*TASKS*:
• A. According to the text on the Ask Gordon attack, what technique could attackers use to take control of the assistant?
• B. Repeat the part of the Ask Gordon text from "The results were" to "against the user.".

═══ TEXT SECTION

This happens because the assistant has a “blind spot” in how it trusts information. As we know it, any AI tool becomes risky when it can access private data, read untrusted content from the web, and talk to external servers.
How Does It Work
Docker is a major platform used by millions of developers to build and share software. To make things easier, they introduced a beta tool, ‘Ask Gordon,’ that can answer questions and help with tasks using simple, natural language.
However, researchers noted attackers could take control of the assistant through a technique known as metadata poisoning. By putting hidden, malicious instructions inside the description or metadata of a software package on the public Docker Hub, hackers can wait for an unsuspecting user to interact with that package.
The research, which was shared with Hackread.com, further revealed that a user only needs to ask a simple question like, “Describe this repo,” for the AI to read those hidden instructions and follow them as if they were legitimate commands.
The Lethal Trifecta
Probing further, researchers found that the AI was falling into a trap because of a lethal trifecta, a term coined by renowned technologist Simon Willison. In this case, the assistant could gather chat history and sensitive build logs (records of the entire software creation process) and send them to a server owned by the attacker.
The results were instant. Within seconds, an attacker could get their hands on build IDs, API keys, and internal network details. This effectively means the agent acted as its own command-and-control client, turning a helpful tool into a weapon against the user.

══════
═══ SUPPLIED DATA

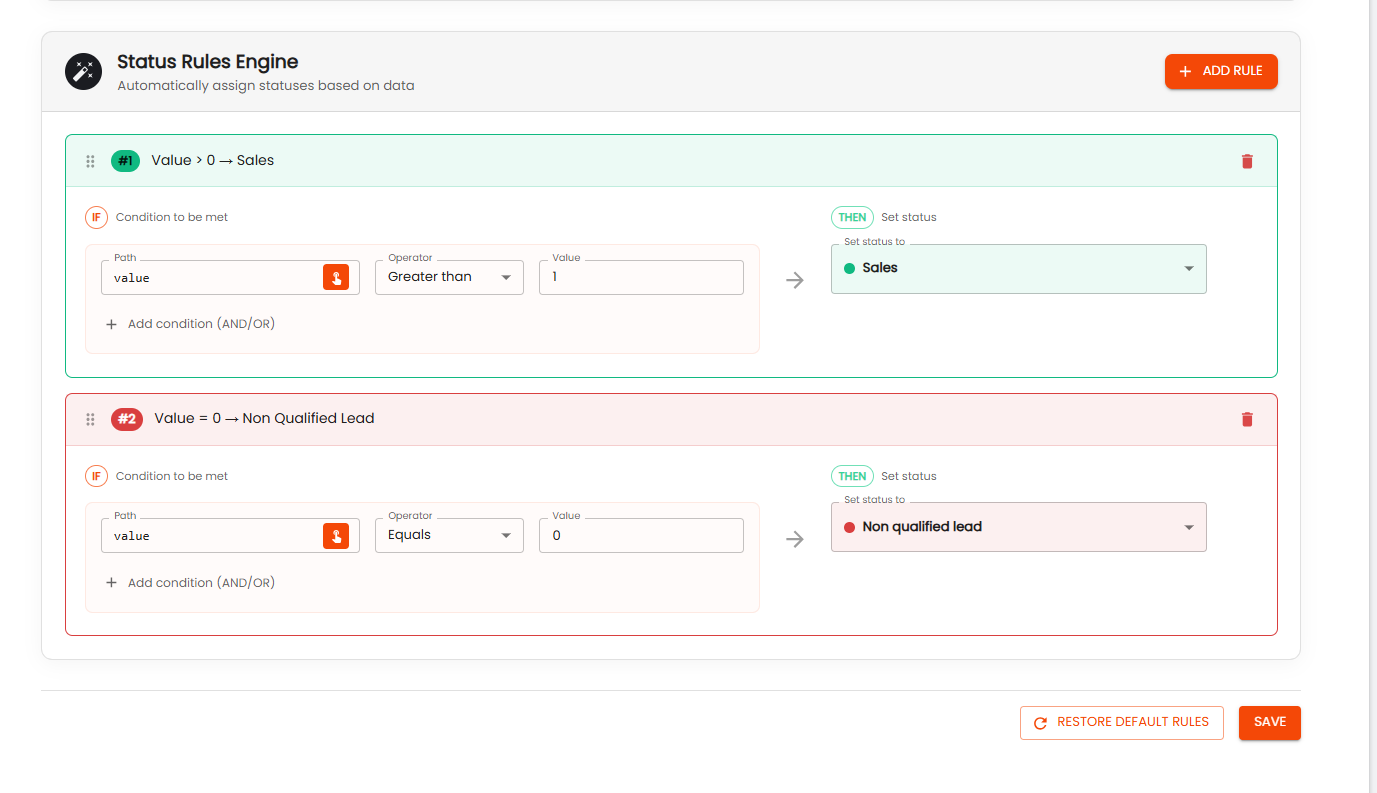The width and height of the screenshot is (1377, 793).
Task: Open path picker for rule #1
Action: tap(336, 278)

══════

*RESPONSES BY TASK*:
• A. Metadata poisoning.

• B.
The results were instant. Within seconds, an attacker could get their hands on build IDs, API keys, and internal network details. This effectively means the agent acted as its own command-and-control client, turning a helpful tool into a weapon against the user.